Juan Gonzalez, writing in the New York Daily News, continued the story:

“When Brown wrote his memo, Amnesty International had accused the Duvalier regime of torture, detentions without trial and ‘disappearances.’

“Here is some of what Brown reported to Baby Doc:

“‘Despite the unfair image of Haiti by the American media, and despite the opposition expressed by some members of Congress, it is certain that today . . . a growing number of people — both members of Congress and government officials — stand ready to defend the interests of Haiti. This . . . is essentially due to the work of our Washington team. . . .

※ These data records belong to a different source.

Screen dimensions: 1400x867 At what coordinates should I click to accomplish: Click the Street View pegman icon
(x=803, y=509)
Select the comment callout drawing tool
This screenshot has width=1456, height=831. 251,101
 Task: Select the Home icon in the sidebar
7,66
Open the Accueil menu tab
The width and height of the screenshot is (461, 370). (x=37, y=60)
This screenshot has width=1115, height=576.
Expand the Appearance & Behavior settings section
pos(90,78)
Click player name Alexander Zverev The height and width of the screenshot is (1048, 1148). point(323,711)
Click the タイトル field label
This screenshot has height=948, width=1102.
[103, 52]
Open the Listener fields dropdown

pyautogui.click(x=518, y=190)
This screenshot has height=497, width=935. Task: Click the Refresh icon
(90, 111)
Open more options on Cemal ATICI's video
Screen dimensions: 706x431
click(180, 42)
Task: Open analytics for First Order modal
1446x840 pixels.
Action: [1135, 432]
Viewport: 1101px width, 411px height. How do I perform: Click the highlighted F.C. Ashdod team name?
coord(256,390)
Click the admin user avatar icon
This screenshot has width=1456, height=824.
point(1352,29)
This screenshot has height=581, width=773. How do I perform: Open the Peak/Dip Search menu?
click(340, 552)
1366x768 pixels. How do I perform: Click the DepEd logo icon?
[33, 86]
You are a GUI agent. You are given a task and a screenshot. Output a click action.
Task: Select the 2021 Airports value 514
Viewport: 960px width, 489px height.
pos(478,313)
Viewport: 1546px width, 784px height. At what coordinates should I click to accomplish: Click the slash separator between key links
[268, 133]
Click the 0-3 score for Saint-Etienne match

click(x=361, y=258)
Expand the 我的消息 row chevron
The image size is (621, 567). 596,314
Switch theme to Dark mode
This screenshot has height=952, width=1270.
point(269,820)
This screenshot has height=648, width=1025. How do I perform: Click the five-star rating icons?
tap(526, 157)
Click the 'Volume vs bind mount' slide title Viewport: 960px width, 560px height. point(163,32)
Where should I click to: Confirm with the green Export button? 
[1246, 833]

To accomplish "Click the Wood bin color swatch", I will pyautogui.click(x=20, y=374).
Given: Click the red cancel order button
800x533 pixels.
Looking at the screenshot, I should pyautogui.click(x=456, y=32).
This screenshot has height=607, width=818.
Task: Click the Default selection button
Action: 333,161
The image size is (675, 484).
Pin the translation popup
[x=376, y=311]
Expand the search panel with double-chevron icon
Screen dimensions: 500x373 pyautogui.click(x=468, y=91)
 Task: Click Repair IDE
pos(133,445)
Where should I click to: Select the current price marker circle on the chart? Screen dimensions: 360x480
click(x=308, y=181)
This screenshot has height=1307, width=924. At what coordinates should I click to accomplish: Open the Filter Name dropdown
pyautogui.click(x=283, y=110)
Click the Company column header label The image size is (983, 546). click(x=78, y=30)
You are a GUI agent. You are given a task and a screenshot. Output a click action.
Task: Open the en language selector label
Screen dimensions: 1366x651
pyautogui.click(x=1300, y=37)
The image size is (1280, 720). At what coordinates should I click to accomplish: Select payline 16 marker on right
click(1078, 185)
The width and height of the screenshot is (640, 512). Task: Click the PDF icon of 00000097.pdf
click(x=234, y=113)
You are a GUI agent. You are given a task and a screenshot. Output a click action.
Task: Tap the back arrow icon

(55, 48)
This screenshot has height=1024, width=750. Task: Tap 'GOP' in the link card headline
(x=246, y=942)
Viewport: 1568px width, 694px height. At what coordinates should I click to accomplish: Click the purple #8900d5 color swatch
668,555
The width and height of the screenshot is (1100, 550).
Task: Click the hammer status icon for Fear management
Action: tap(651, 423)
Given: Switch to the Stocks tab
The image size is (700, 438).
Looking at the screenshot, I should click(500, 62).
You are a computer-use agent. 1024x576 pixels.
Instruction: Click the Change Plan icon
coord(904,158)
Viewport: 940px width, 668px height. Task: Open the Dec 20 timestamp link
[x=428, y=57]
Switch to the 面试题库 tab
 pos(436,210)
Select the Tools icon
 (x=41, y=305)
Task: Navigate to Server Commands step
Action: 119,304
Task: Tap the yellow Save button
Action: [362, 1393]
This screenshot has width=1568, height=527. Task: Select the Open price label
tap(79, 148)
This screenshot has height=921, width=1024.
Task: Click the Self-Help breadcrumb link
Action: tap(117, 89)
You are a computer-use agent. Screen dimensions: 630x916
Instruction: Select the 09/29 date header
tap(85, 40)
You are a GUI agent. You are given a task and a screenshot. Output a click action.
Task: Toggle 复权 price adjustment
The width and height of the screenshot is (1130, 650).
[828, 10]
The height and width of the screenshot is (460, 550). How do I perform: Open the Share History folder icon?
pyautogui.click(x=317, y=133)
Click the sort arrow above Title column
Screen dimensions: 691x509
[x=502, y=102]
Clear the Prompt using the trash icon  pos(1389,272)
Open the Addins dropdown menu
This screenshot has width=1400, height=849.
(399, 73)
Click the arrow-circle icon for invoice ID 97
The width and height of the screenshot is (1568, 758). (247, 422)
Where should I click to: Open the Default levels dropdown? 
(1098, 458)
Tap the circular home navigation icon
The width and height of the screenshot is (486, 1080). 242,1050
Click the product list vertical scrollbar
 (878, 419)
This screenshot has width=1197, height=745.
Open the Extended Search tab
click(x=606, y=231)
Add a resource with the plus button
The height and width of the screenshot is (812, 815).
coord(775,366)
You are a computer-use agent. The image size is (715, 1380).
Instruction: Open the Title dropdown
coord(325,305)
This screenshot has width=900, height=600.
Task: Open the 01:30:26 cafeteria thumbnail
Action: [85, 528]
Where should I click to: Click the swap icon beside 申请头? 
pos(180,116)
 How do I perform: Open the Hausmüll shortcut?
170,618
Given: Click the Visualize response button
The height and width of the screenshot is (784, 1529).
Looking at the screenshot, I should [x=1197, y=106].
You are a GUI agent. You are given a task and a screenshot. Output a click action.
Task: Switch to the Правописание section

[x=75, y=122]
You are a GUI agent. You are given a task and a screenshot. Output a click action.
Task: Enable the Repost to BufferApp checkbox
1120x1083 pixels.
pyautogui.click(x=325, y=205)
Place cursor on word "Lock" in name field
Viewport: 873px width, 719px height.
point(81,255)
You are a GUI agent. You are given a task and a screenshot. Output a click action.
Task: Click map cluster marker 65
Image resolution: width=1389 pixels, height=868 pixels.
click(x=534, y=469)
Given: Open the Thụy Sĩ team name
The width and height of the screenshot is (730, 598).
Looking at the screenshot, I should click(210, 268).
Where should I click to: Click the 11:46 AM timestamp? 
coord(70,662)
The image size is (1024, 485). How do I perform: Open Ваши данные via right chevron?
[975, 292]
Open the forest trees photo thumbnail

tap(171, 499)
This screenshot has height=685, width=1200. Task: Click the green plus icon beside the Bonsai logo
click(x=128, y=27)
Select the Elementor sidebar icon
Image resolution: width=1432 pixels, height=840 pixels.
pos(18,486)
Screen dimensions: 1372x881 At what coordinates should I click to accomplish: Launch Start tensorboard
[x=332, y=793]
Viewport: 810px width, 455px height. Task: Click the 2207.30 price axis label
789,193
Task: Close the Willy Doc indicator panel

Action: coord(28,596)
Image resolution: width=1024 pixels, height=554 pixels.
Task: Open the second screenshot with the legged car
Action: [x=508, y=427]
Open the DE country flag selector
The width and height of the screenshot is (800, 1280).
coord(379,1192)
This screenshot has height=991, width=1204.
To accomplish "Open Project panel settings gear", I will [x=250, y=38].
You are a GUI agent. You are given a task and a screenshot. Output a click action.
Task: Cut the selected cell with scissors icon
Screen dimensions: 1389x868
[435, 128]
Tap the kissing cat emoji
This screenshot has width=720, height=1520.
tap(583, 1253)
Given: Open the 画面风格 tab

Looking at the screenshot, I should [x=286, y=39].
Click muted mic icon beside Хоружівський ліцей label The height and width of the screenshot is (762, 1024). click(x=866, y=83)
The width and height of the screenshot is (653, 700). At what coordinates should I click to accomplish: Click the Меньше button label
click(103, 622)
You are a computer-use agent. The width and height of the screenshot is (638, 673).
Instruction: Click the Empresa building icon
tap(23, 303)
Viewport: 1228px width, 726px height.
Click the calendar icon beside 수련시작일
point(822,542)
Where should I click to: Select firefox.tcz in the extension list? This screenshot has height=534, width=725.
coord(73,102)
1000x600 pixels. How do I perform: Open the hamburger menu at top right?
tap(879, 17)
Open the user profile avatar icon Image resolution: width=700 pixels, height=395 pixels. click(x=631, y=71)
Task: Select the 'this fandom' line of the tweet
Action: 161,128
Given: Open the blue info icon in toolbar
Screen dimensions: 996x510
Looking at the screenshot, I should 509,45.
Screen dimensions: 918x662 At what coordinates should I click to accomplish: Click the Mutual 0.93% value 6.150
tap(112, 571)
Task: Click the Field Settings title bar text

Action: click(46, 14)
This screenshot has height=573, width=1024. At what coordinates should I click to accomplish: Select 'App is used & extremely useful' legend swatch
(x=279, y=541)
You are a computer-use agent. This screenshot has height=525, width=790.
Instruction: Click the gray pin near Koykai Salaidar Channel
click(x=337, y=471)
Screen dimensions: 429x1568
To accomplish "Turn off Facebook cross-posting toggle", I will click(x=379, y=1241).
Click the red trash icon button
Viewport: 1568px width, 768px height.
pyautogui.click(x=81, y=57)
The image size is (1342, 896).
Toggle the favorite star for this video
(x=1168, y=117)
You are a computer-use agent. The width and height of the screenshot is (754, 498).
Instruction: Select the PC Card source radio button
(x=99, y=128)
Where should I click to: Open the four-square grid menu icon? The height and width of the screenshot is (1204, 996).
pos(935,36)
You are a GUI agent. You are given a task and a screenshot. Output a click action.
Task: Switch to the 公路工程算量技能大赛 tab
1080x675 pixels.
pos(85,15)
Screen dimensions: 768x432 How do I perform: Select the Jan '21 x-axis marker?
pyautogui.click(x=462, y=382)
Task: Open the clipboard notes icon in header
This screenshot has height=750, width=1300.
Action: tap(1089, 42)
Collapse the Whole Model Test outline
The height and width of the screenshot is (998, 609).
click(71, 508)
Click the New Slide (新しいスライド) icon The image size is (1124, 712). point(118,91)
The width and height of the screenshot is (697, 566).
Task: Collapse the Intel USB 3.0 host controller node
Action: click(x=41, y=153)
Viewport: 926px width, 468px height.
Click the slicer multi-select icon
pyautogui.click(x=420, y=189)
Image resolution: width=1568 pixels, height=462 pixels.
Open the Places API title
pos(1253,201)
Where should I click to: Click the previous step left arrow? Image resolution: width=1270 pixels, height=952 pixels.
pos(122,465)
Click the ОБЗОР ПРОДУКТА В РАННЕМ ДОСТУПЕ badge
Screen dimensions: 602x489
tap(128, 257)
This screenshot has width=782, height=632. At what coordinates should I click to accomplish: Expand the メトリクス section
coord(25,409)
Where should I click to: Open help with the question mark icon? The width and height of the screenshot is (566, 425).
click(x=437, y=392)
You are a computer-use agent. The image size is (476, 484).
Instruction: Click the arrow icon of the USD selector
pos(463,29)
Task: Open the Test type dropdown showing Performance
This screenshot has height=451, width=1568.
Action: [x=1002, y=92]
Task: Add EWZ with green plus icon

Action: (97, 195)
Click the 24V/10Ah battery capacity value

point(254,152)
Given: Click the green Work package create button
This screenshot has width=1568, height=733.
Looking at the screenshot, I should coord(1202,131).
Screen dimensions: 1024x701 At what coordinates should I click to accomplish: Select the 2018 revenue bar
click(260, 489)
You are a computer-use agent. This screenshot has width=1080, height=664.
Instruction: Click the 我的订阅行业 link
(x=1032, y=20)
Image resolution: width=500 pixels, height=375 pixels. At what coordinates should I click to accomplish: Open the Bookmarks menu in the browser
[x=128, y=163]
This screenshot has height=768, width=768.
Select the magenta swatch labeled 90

“‘We continue to pay a great deal of attention to the Black Caucus and to other liberal members of Congress . . . [who] are now, thanks to our efforts, ready to help. Although some of them continue to make negative comments about Haiti, all, without exception, have proved to be cooperative on the issue of aid.’ “

Brown was reporting on his success in getting Congress to say one thing but do another. On foreign aid, he proved more than worth his annual retainer. While he represented Haiti, annual U.S. assistance increased from $35 million to $55 million.

Brown offered not a word in the memo about human rights.

Brown went on to serve as President Clinton’s Secretary of Commerce, which is one of the agencies that oversees toxic waste shipments and promotes corporate investment in Haiti, particularly in the notorious assembly zones established by the International Monetary Fund’s structural adjustment program there. (The assembly zones were populated by the IMF’s removal of one-third of the rural population from their lands, now to be used for export crops to the U.S. and elsewhere).

In his confirmation hearings before the Senate, Brown was not asked a single question concerning toxic wastes, nor of his relationship with the Duvalier dictatorship.

[Brown was killed in a plane crash several years ago].